As far as exports are concerned, Pakistan should replicate the Chinese business model in its favour and follow it as a long term measure. Our local business dynamics should integrate with this model as part of such business engineering. That means earning urgently needed capital through innovation, imitation and entrepreneurship. In this context, the government may consider launching a countrywide drive to identify the local industrial and business expertise of the people at the district, tehsil and even street level and prepare an exhaustive list of the areas of comparative business advantage. These areas can map our future strategic economic planning for increasing exports in specified areas of goods and services.
On the identification of such areas, an exhaustive list of industries, businesses and expertise should be prepared at the national level containing a detailed “industrial and business potential map” of Pakistan. On the basis of this map, “industrial and business poles” should be established that would act as a nucleus for the concerned local business and industry. Such areas may be considered for establishing special economic zones. Instead of locating new special economic zones along China-Pakistan Economic Corridor only, let’s also map our local potential areas in finalizing their locations. In this regard, the coastal areas will have more advantages. The data already collected by various industrial censuses may be partially helpful for this purpose.

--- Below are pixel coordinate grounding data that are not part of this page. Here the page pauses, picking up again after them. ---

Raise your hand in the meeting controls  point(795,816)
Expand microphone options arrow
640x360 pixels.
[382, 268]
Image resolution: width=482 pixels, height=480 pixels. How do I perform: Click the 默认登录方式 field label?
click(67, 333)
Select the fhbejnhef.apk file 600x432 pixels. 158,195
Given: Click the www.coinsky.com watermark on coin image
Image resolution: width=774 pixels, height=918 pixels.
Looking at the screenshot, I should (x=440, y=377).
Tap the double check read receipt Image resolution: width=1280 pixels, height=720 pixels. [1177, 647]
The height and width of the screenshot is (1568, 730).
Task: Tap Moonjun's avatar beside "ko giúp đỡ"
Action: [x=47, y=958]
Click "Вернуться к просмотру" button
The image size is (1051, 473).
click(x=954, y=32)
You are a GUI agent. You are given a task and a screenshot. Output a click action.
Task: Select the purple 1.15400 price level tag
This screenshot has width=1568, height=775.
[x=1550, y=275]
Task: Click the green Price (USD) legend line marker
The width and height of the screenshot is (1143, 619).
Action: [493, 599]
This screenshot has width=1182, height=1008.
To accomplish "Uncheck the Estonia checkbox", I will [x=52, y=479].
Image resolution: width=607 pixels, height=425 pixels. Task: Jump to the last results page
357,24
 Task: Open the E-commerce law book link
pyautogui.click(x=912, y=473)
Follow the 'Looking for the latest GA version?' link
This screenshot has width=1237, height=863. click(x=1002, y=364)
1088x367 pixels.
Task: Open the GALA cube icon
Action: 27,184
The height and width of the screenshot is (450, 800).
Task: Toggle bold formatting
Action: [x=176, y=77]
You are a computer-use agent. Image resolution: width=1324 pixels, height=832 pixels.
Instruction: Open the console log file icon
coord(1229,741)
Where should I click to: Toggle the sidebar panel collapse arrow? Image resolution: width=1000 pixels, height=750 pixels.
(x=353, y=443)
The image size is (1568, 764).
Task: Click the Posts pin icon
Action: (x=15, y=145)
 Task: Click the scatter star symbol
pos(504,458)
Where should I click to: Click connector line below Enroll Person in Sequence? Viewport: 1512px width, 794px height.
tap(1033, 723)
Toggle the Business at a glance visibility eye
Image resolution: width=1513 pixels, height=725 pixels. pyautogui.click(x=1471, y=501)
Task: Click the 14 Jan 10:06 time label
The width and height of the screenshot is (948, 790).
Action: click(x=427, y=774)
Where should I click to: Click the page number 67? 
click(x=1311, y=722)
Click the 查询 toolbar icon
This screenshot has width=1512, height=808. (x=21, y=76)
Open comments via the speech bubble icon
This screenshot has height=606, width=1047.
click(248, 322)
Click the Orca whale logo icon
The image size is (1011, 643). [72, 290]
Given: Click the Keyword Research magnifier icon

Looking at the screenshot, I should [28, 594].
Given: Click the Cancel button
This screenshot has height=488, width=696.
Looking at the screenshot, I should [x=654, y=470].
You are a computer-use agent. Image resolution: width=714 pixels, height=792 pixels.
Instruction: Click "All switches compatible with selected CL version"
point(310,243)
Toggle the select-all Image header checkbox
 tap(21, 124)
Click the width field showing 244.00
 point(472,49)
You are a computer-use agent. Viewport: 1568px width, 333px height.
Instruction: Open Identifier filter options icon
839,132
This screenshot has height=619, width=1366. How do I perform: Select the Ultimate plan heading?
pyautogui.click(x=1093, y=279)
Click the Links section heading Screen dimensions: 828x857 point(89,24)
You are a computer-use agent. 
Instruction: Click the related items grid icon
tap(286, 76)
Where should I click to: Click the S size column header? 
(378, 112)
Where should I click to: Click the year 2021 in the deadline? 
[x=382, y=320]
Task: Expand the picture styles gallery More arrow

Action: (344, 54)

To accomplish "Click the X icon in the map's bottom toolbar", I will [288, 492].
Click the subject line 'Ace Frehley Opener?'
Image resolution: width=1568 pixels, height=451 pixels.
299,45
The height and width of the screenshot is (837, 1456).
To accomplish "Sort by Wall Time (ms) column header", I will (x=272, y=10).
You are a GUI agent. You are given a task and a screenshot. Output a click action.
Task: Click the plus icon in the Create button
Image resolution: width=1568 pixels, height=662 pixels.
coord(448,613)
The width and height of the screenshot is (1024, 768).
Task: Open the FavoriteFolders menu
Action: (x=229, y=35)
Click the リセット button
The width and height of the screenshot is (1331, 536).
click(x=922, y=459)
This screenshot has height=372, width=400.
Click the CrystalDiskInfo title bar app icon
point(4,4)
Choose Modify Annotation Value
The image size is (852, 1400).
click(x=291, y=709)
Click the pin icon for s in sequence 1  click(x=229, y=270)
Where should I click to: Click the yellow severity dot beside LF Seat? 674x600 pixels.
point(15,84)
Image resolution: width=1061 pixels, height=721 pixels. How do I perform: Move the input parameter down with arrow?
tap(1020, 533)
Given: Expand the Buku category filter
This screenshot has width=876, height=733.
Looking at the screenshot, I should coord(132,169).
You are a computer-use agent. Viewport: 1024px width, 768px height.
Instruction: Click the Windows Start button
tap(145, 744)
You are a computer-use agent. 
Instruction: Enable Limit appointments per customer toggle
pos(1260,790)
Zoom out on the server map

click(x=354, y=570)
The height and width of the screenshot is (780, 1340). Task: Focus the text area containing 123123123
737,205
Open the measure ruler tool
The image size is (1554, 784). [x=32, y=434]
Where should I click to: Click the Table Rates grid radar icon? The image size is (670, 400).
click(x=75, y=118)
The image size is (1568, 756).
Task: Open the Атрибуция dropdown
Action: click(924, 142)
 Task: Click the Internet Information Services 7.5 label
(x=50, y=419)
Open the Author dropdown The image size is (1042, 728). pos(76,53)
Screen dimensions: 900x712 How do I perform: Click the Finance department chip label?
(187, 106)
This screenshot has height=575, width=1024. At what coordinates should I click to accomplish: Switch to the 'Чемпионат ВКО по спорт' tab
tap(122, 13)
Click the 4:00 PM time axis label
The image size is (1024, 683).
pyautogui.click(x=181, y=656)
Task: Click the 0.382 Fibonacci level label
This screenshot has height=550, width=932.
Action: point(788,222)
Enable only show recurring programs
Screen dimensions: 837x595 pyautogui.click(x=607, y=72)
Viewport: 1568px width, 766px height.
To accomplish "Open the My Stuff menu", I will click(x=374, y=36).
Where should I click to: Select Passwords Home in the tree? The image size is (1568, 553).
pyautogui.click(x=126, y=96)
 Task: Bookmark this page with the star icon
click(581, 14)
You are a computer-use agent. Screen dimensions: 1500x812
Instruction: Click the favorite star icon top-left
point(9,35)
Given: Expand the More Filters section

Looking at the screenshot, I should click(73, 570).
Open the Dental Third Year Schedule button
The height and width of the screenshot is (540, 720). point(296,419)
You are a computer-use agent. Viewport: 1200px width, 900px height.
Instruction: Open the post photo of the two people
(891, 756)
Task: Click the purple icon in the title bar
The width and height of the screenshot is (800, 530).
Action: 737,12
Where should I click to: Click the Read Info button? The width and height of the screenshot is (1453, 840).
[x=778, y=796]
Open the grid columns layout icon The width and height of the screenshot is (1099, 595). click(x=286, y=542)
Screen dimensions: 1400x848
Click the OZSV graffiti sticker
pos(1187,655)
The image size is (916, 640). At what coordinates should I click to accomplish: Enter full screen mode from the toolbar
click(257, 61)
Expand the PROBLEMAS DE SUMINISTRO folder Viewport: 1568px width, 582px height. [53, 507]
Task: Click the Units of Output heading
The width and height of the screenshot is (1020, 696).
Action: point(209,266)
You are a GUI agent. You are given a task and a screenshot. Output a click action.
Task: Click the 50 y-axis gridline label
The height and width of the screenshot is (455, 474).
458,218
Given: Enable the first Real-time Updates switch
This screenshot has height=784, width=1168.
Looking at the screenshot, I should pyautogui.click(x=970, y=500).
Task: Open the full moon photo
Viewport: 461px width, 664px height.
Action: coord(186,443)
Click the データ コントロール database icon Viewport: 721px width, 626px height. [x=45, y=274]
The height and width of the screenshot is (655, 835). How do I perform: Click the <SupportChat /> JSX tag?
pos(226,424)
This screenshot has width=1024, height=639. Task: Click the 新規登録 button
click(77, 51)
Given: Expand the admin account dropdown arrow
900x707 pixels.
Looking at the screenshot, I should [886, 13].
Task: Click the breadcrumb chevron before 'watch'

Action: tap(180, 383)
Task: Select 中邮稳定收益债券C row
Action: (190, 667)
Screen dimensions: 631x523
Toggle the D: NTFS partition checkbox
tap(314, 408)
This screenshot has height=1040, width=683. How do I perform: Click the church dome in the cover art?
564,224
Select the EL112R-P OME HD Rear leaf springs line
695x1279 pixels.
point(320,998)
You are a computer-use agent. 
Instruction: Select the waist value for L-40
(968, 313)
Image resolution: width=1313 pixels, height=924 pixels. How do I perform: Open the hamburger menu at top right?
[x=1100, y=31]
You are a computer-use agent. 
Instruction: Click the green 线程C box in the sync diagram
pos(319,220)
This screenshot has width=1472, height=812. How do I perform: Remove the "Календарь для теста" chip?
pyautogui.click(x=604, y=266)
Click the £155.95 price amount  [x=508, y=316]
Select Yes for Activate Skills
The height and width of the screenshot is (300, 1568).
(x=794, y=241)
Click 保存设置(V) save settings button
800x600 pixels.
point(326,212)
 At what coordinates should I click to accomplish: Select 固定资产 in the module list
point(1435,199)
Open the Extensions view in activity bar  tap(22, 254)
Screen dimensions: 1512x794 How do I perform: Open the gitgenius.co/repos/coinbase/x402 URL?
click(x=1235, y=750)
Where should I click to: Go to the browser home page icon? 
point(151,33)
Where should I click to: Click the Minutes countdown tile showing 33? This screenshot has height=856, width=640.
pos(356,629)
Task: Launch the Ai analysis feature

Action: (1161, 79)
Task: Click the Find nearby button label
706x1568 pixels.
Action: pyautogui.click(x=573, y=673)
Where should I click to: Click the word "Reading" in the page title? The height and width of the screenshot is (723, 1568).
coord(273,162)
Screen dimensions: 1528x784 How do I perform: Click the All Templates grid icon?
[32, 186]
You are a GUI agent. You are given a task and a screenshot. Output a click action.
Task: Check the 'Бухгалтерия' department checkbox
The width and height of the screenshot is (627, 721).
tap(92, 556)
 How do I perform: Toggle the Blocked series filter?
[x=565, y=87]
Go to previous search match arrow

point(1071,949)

These steps will provide an urgently needed industrial and economic network that would create small industrial and business units revolving around a bigger unit called a “pole”. I have picked up the word “pole” from the growth poles theory. These steps will discipline, harmonize and integrate the country’s industrial potential and business activities. These steps can pave way for preparing Pakistan for an economic “take off stage” mainly aimed at boosting exports exponentially. One can safely conclude that if these steps could be made part of a coherent economic policy, supported by necessary political will, the Pakistani rupee can be transformed into a strong and reputable international currency.